• [GOAL A]
Set down everything from "All that industry, together" down to "hear mercantile cases." in the passage about Bristol, copying it word for word.

I went down to Bristol last week with a group of electronic disclosure suppliers at the invitation of the Western Chancery & Commercial Bar Association. The aim, as in Birmingham last year, was not just to talk about electronic disclosure, but to illustrate it by showing and describing a range of applications and services
Bristol used to be Britain’s second city. In the 18th Century it grew prosperous on the triangular trade which took cloth and iron goods to Africa, slaves to America and tobacco, and sugar and rum back to Bristol. In 1841 the Great Western Railway connected it to London and, in an early example of joined-up commerce, you could travel on GWR trains and GWR ships from London to New York. Its relative prosperity declined as other places boomed and as different industries – ship-building, tobacco, cotton – had their heyday and fell away. There is more industry in the region than one sees from the M4 – I flew over the Severn Estuary on my way in from New York at dawn a couple of weeks ago and noted the miles of industrial zones from Avonmouth Docks down towards Bristol.
All that industry, together with property-related work from the West – Bristol is the first place of any size as you come up from Cornwall or out of Wales – has supported the growth of a strong legal and professional services business. Every other legal magazine in the late 1980s seemed to profile Bristol. Its population of around 400,000 makes it now Britain’s tenth city preceded by London, Birmingham, Leeds, Glasgow, Sheffield, Bradford, Liverpool, Edinburgh and Manchester. It can take as little as 90 minutes to get to London by train. There are some large barristers’ chambers in Bristol and one does not get the impression that work is in short supply. Bristol is one of ten cities in Britain with a Mercantile Court, that is, a court with a specialist commercial list and judge or judges ticketed to hear mercantile cases.
All very interesting you may say, but this site is meant to be an information resource on electronic disclosure, not a local history, travel guide or Chamber of Commerce directory. Indeed, but disclosure comes with litigation; litigation follows industry and business; and the ability to win commercial litigation work from any region depends on the quality of local law firms and chambers, and on their ability to stop the work from heading to London. It ought to be possible, in fact, for the combination of legal skills, good transport links and an efficient Mercantile Court not just to stem the flow to London but to reverse it. The sixty or so barristers and solicitors who turned out to listen to us presumably want to draw work into their region.

• [RECORDS PROVIDED]
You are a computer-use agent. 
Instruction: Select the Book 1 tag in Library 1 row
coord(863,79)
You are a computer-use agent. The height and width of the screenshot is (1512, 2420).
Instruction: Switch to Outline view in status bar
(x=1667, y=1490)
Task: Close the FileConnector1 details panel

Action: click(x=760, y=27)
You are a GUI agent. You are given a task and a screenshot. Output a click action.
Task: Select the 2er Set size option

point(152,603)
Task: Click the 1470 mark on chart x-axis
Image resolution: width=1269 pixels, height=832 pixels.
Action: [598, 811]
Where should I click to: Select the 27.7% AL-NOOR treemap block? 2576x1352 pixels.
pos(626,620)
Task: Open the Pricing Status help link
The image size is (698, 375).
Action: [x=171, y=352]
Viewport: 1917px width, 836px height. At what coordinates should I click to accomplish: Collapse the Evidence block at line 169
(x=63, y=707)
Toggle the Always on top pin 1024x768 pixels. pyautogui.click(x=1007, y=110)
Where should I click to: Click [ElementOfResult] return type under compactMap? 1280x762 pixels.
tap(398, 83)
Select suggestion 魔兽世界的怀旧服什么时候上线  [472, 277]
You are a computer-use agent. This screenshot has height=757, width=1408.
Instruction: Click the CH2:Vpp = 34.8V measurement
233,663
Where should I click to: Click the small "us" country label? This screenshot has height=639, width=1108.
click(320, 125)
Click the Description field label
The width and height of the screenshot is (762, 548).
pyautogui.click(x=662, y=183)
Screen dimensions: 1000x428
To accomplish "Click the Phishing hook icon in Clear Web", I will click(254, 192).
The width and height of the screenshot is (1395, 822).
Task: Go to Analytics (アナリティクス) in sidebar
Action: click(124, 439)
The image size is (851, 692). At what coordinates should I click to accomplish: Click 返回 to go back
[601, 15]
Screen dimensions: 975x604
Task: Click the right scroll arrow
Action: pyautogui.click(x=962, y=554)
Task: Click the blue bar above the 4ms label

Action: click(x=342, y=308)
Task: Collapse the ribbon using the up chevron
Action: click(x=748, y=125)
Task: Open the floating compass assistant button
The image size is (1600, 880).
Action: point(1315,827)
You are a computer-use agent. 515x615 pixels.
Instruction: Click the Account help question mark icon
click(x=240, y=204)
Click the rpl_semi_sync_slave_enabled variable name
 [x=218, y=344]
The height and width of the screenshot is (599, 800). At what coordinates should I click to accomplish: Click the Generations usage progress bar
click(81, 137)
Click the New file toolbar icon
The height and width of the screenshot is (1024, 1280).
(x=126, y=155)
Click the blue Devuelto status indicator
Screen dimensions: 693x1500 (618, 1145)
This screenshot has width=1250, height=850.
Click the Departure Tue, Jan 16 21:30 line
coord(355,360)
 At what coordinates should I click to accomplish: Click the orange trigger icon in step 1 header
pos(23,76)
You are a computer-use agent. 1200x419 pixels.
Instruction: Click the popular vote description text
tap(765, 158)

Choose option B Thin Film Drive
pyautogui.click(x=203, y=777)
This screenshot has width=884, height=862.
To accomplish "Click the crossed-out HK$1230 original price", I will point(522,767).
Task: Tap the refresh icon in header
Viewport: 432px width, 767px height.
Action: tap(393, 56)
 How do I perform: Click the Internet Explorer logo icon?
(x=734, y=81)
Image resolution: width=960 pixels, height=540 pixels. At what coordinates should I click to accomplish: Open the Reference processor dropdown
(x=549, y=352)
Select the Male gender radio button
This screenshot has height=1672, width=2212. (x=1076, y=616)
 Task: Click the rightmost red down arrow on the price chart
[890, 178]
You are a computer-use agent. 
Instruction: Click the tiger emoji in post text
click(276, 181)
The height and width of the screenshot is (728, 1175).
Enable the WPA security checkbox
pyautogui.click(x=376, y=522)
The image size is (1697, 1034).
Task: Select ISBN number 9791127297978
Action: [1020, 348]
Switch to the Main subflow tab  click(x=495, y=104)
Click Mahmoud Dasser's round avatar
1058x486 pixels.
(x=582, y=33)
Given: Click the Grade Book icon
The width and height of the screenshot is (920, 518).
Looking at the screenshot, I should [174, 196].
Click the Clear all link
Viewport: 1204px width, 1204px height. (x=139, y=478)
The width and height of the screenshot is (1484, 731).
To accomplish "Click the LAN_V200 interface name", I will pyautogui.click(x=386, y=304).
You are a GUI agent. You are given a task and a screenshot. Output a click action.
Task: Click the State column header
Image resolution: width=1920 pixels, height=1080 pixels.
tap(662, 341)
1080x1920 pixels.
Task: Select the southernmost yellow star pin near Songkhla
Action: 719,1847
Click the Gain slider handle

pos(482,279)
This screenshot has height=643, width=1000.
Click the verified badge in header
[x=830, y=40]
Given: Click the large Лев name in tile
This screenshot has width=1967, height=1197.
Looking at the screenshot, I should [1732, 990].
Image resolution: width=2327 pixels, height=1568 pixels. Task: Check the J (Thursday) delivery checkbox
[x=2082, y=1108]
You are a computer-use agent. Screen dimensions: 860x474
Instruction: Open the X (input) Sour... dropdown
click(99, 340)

• [GOAL B]
Extract everything in the rows from the line that contains "Click the Description field label" down to the line that contains "Action: pyautogui.click(x=962, y=554)", both of those lines included, reproducing each line verbatim and nothing else.

• [WRITTEN RESPONSE A]
All that industry, together with property-related work from the West – Bristol is the first place of any size as you come up from Cornwall or out of Wales – has supported the growth of a strong legal and professional services business. Every other legal magazine in the late 1980s seemed to profile Bristol. Its population of around 400,000 makes it now Britain’s tenth city preceded by London, Birmingham, Leeds, Glasgow, Sheffield, Bradford, Liverpool, Edinburgh and Manchester. It can take as little as 90 minutes to get to London by train. There are some large barristers’ chambers in Bristol and one does not get the impression that work is in short supply. Bristol is one of ten cities in Britain with a Mercantile Court, that is, a court with a specialist commercial list and judge or judges ticketed to hear mercantile cases.

• [WRITTEN RESPONSE B]
Click the Description field label
The width and height of the screenshot is (762, 548).
pyautogui.click(x=662, y=183)
Screen dimensions: 1000x428
To accomplish "Click the Phishing hook icon in Clear Web", I will click(254, 192).
The width and height of the screenshot is (1395, 822).
Task: Go to Analytics (アナリティクス) in sidebar
Action: click(124, 439)
The image size is (851, 692). At what coordinates should I click to accomplish: Click 返回 to go back
[601, 15]
Screen dimensions: 975x604
Task: Click the right scroll arrow
Action: pyautogui.click(x=962, y=554)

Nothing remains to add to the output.